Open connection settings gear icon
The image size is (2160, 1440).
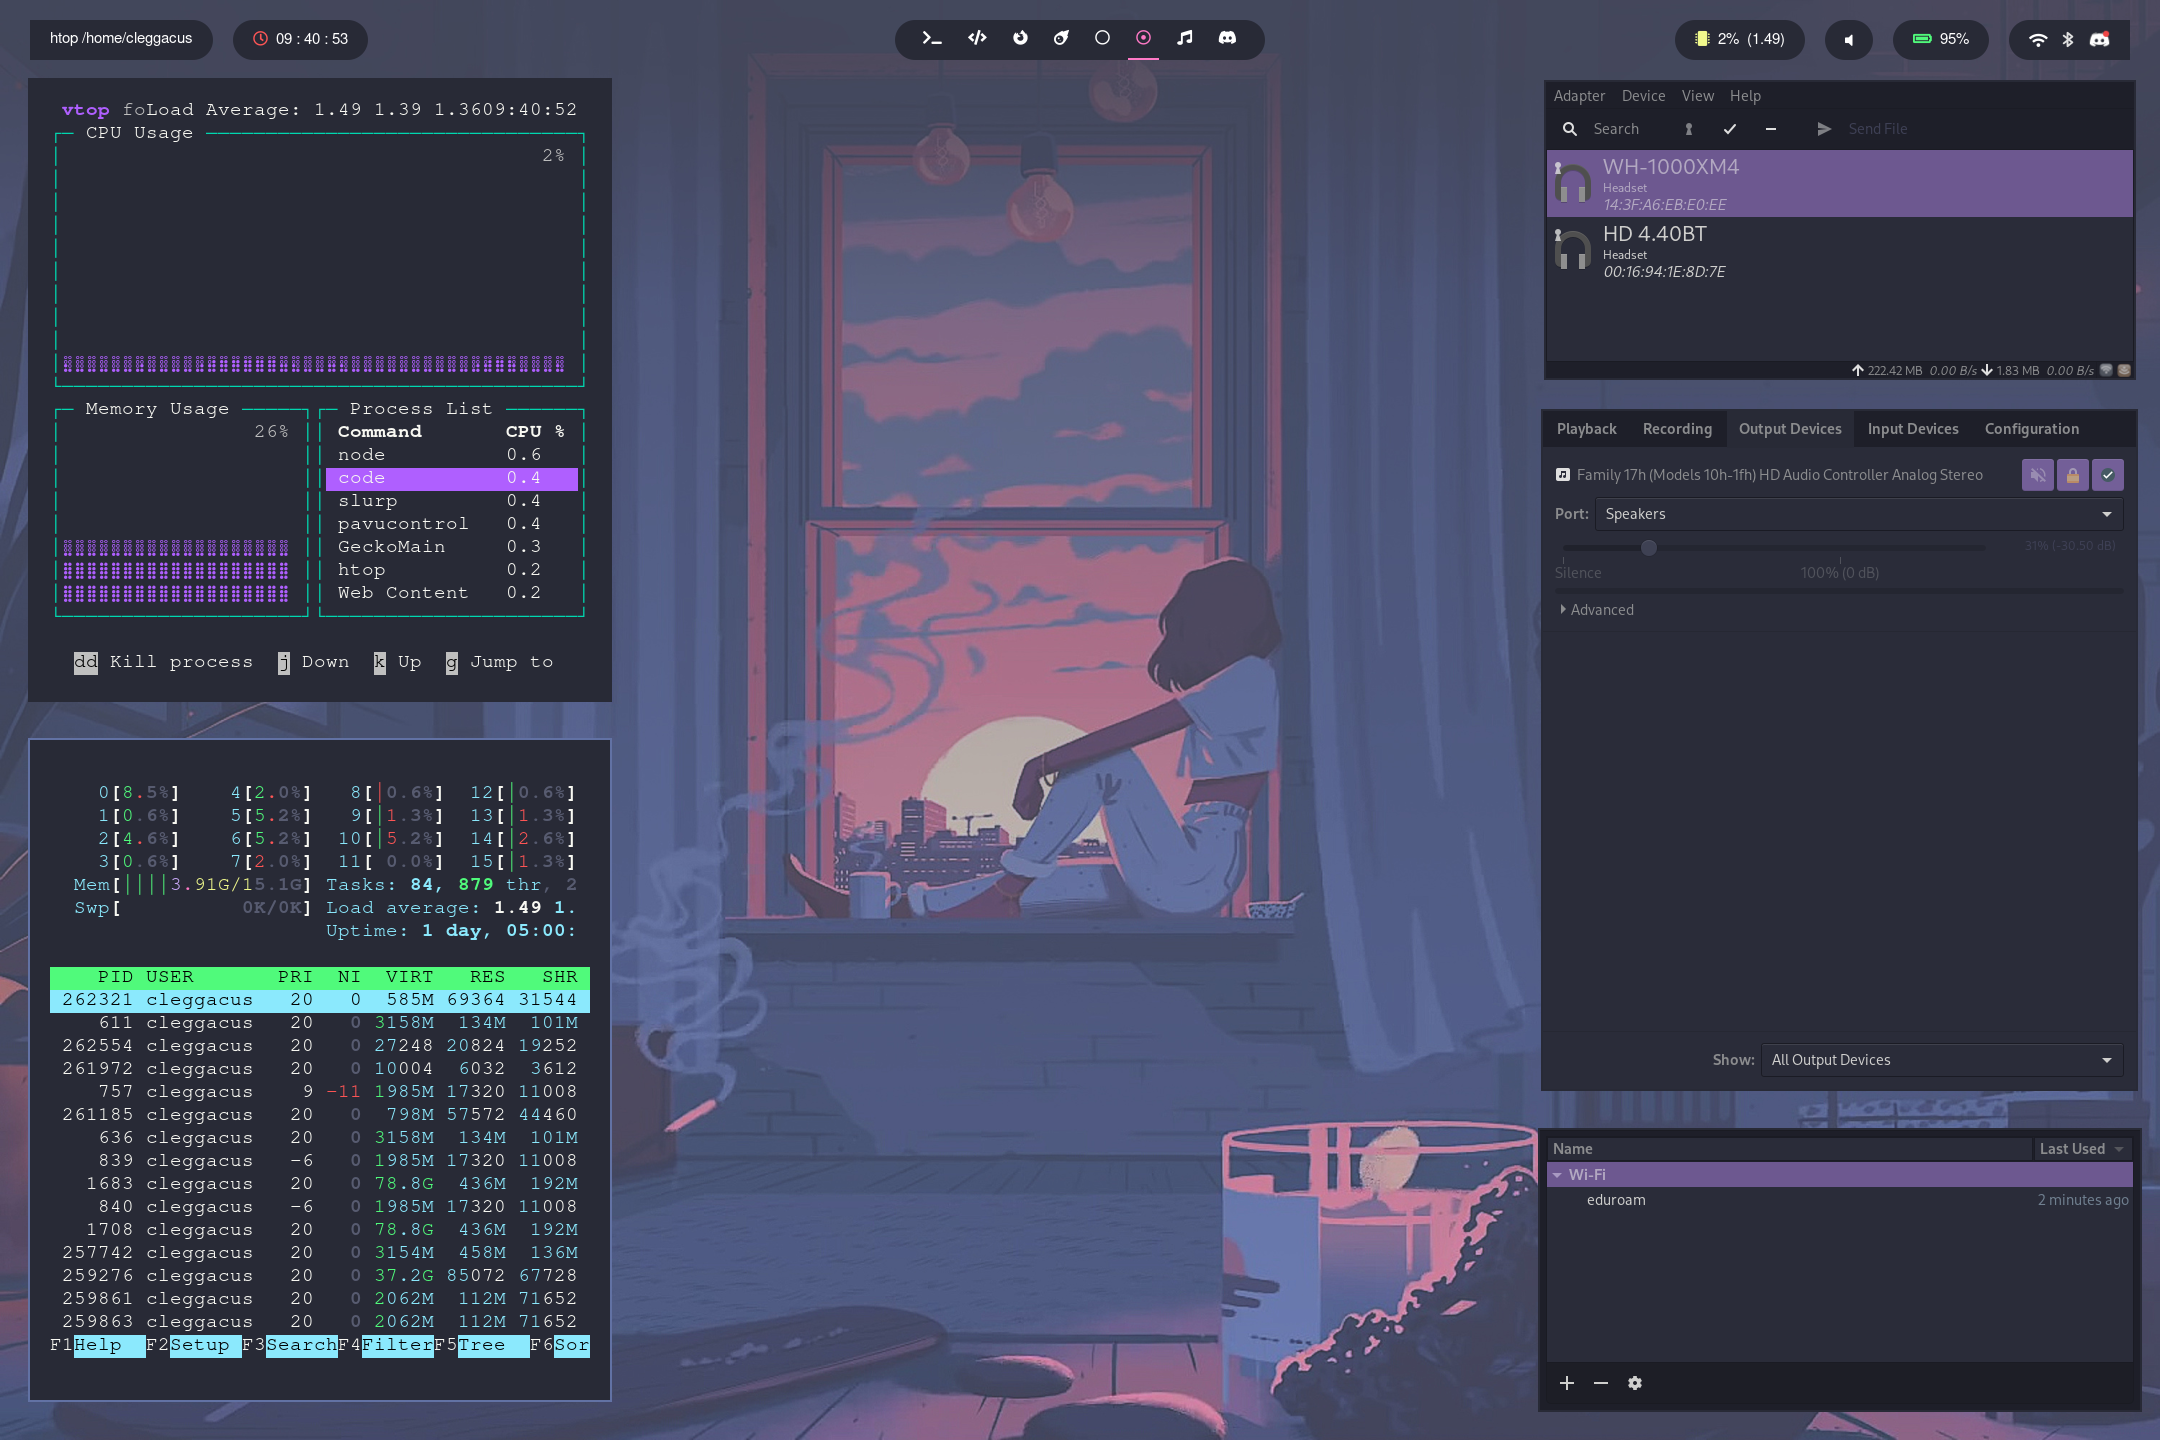pos(1635,1383)
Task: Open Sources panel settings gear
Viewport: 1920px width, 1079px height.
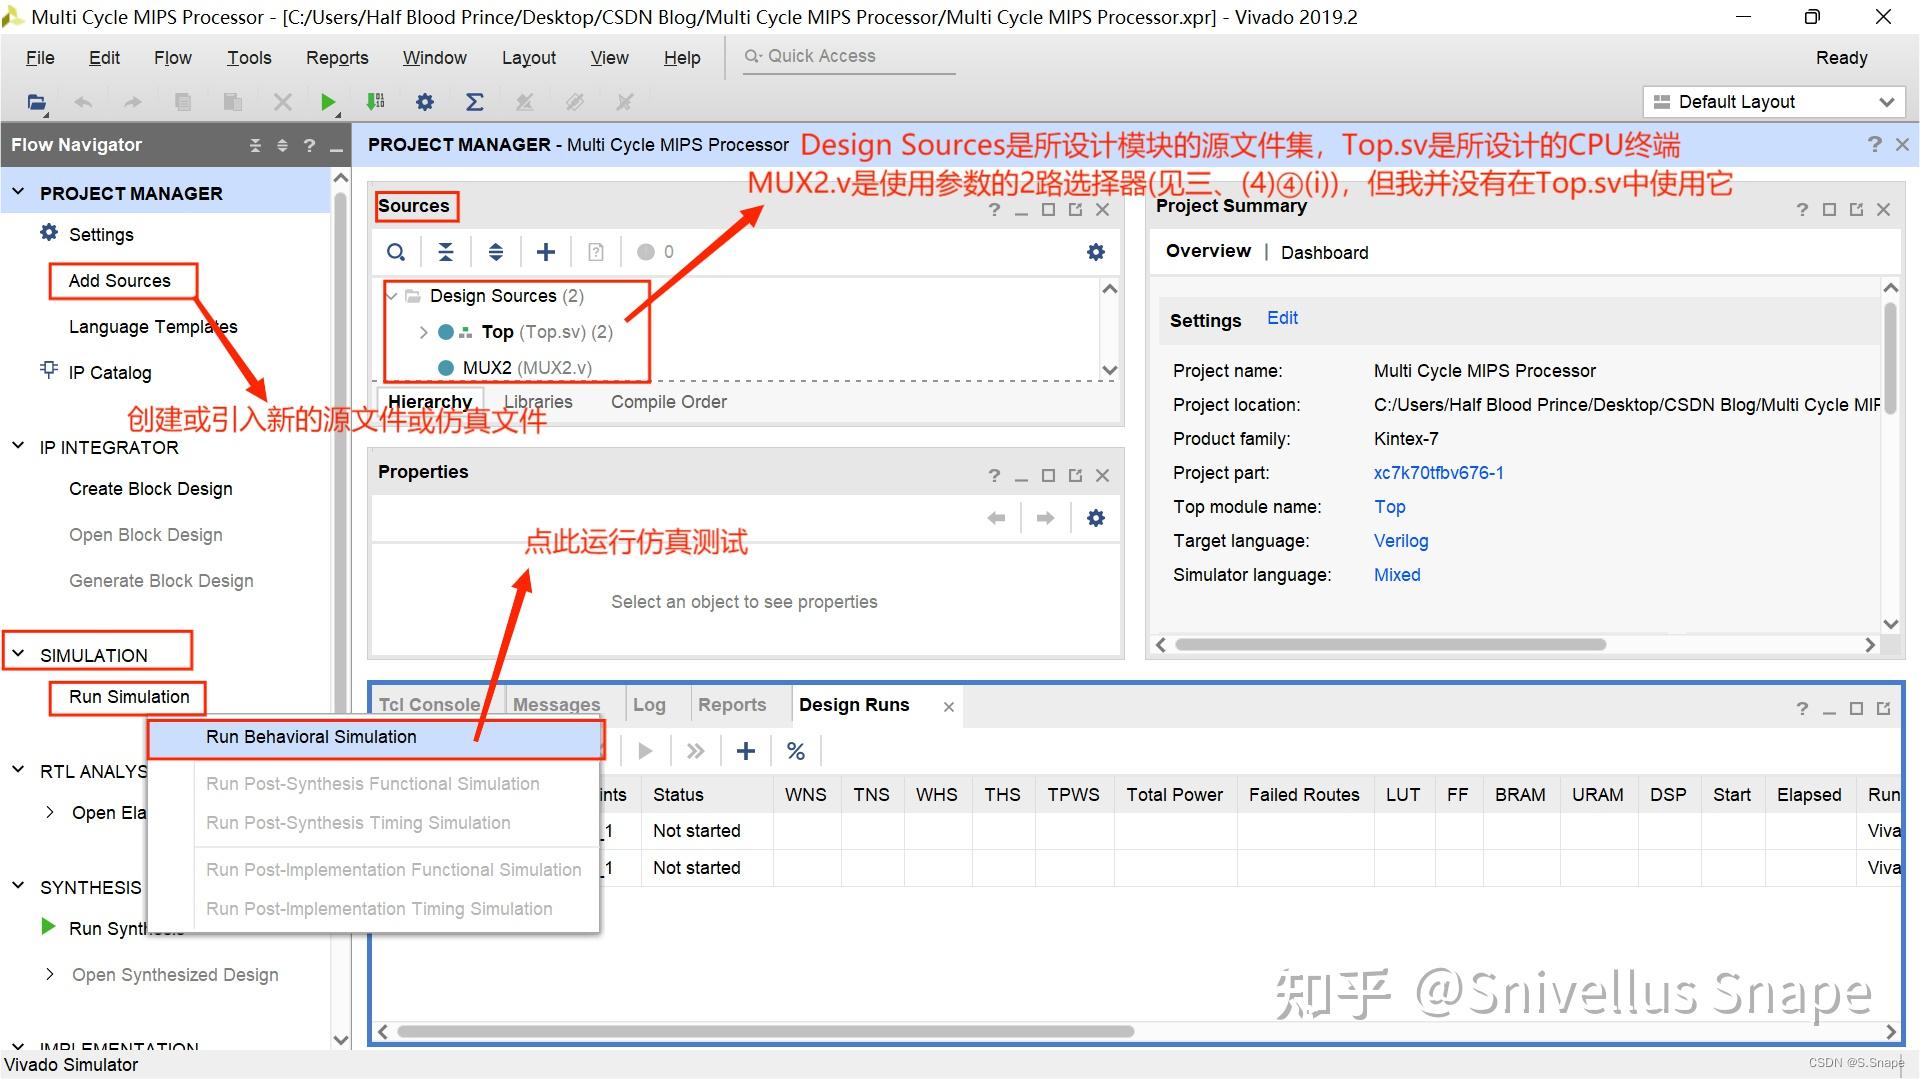Action: click(x=1095, y=251)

→ Your task
Copy each line of the listing above that includes the word "gear".

→ Written response
Open connection settings gear icon
Task: Open Sources panel settings gear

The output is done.